A suicide bomber targeting members of an anti-Taliban militia at a funeral in northwestern Pakistan killed 37 people and wounded at least 45 others on Wednesday, police said.
Police and witnesses said the bomber had slipped into the congregation of more than 200 people attending funeral prayers for the wife of a known anti-Taliban militiaman in Adezai village, near Peshawar city.
Television footage showed bearded elderly men wearing bloodstained clothes rushing from the scene in panic. Prayer caps and slippers lay alongside scattered body parts at the prayer site, which was spattered with blood.
"We have taken 37 dead bodies and 45 injured to the hospital," Kalam Khan, a senior police officer at the site, told AFP.
The head of the main hospital in Peshawar city, Abdul Hameed Afridi, told AFP that 36 bodies had been received along with body parts, and warned that the death toll could rise, with several people critically injured.
Police officer Mohammad Ijaz Khan confirmed the bomber's target.
"The target of the bombing was members of the anti-Taliban militia," Khan said.
"We have sent teams to remove the bodies and shift the injured to the hospital," he added.
Villagers brought wooden carts to transport the dead and wounded, an AFP reporter at the scene said.
Adezai village is known for clashes between the Pakistani Taliban and pro-government militiamen, local police officer Siraj Ahmed told AFP.
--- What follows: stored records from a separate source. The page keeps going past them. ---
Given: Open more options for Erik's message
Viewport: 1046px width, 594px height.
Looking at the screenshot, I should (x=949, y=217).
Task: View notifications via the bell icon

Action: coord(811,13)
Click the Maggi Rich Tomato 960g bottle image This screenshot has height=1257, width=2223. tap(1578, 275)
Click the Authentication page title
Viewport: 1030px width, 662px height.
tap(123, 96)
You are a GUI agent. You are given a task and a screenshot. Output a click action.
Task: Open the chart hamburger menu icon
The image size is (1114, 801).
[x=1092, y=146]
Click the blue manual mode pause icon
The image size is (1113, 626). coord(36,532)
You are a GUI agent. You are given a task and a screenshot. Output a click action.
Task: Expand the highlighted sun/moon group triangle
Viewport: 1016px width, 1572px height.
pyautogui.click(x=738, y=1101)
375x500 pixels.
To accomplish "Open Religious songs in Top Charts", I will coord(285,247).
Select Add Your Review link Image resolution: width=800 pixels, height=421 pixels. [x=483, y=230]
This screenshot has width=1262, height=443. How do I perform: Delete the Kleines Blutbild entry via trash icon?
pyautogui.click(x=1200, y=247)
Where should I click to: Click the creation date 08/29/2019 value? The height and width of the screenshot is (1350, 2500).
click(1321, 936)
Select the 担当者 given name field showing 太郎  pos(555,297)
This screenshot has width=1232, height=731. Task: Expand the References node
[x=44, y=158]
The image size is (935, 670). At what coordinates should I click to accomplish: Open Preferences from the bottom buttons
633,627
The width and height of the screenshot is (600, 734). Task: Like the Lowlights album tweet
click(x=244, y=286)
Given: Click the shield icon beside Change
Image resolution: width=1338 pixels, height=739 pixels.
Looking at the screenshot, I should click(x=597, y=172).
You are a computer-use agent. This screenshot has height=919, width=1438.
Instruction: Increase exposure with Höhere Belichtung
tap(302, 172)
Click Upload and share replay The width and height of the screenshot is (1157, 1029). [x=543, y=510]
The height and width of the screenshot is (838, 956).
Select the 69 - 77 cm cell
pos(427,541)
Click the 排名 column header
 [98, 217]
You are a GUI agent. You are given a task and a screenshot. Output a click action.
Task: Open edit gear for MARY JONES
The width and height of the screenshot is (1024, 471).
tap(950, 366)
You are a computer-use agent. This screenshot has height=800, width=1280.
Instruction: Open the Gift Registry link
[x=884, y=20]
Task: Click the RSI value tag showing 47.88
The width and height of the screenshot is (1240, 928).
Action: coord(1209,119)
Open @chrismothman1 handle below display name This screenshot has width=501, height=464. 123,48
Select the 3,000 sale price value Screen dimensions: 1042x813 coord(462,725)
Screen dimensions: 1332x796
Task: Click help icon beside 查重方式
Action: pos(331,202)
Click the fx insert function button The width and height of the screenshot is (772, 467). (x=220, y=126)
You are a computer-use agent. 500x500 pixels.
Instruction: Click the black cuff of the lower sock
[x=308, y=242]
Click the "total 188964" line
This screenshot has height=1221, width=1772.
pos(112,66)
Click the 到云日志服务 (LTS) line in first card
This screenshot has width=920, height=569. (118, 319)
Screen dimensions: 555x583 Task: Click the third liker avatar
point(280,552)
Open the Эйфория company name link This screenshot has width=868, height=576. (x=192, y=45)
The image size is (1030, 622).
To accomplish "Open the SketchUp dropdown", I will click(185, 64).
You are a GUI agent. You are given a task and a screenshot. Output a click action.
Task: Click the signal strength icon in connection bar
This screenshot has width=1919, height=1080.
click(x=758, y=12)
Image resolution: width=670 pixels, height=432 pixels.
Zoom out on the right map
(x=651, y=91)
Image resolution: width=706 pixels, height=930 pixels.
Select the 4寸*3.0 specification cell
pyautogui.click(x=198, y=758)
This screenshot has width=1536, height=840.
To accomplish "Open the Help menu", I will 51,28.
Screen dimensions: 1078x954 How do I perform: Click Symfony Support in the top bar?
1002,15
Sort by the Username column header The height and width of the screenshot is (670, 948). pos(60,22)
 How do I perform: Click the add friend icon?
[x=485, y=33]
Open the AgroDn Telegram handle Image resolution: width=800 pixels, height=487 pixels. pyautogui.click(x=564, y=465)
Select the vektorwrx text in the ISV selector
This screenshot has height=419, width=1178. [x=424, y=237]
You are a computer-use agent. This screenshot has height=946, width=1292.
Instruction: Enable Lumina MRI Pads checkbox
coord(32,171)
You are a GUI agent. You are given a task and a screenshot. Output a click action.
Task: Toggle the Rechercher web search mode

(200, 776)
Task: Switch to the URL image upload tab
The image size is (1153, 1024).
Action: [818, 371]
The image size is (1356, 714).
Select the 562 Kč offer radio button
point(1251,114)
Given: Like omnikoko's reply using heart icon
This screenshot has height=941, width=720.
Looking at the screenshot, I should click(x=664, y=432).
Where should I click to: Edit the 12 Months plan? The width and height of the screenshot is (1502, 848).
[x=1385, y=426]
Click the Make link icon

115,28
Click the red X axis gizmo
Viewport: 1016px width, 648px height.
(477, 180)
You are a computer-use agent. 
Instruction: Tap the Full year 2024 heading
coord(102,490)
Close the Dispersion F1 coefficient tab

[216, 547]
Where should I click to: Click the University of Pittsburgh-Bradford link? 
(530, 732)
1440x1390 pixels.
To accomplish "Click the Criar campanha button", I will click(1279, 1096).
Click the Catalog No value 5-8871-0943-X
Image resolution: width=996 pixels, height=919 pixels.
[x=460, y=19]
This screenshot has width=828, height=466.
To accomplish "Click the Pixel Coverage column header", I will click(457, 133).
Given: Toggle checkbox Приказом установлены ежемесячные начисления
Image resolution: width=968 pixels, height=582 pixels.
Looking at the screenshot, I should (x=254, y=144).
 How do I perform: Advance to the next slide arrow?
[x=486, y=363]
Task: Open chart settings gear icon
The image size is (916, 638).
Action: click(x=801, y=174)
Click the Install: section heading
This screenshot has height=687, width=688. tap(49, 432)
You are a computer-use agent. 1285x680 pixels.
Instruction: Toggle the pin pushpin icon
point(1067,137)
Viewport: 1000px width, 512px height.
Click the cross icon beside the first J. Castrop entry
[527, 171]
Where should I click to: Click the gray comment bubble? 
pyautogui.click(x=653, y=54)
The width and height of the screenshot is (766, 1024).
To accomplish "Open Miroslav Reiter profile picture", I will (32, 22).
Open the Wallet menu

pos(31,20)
Witness Gul Akbar, 22, told AFP the blast took place as those attending the funeral had lined up to offer prayers.
"The suicide bomber very easily came here and joined the participants. There was not a single policeman to check him," said Akbar.
Akbar said that the village, close to the lawless tribal region of Darra Adam Khel, had been attacked several times.
"We have had several fights with them (militants) but we cannot stop the suicide attacks. We need the government's help to stop such attacks," he said.
Hamyun Khan, a member of the village pro-government militia, complained that the government had not provided enough arms, ammunition and police to deal with the militant threat.
"I was standing in the last row. The blast took place in the middle of the funeral. It was so severe and huge that I still feel deaf," he said.
"The government and police are responsible for such incidents."
Prime Minister Syed Yousuf Raza Gilani issued a statement condemning the attack and reiterated the government's "resolve to root out the cancer of terrorism from every nook and corner of the country".
Peshawar city lies at the gateway to the country's remote and militant-infested tribal regions.
The United States has repeatedly urged its key anti-militant ally Pakistan to launch army offensives to combat extremists in the border region, which it says is home to key Taliban leaders.
But Islamabad says its resources are already overstretched by the militant threat across the country.
More than 4,000 people have died in suicide and bomb attacks throughout Pakistan since government forces launched an offensive against militants in a mosque in Islamabad in 2007.
On Tuesday, a car bomb planted by suspected militants at a filling station in the central Punjab region killed 25 people and wounded 154 others.
The last major attack in the northwest hit a packed mosque during Friday prayers last week on the outskirts of Nowshera, close to Peshawar, killing at least 11 people and wounding over 20 others.
Taliban and Al-Qaeda-linked militants launch daily attacks across northwest Pakistan and the tribal belt that Washington has branded the most dangerous place on Earth.
The Taliban target security forces in Pakistan, claiming many attacks in revenge for a covert campaign of US drone strikes in the tribal areas.
The United States does not officially confirm the controversial missile strikes, which nevertheless take place with Islamabad's tacit approval.